By Wendell Potter
Center for Public Integrity
February 08, 2011
The media had lots of health care news to obsess about last week. A federal judge ruled the health care reform law unconstitutional, and Senate Republicans tried in vain to repeal the law. But most of the press paid virtually no attention to a potentially much more important development — a multi-pronged effort by five major insurers to strip from the law key regulations and consumer protections that aren’t to their liking.
The insurers do not want the bill repealed or declared unconstitutional. Congress gave them exactly what they wanted by including in the legislation a requirement that all Americans not eligible for Medicare or Medicaid buy coverage from a private insurance company. That provision alone will result in hundreds of billions of dollars in revenue and profits the insurers otherwise would never see.
Officially, the insurers are maintaining neutrality on the court challenges to the law and the repeal efforts.
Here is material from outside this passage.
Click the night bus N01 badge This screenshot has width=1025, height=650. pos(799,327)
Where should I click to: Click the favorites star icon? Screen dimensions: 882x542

They understand that Republican attorneys general who filed the lawsuits and the Congressional Republicans who voted to repeal the law — most of whom received campaign contributions from the insurers’ political action committees — must go through the motions to satisfy “the base.”
The court challenges and repeal efforts are, in reality, a useful smokescreen for the big insurers, whose real agenda is to gut the law while preserving the mandate. Expect a big lobbying and PR campaign — financed by our insurance premiums — to persuade us that the new regulations and consumer protections will make those premiums skyrocket.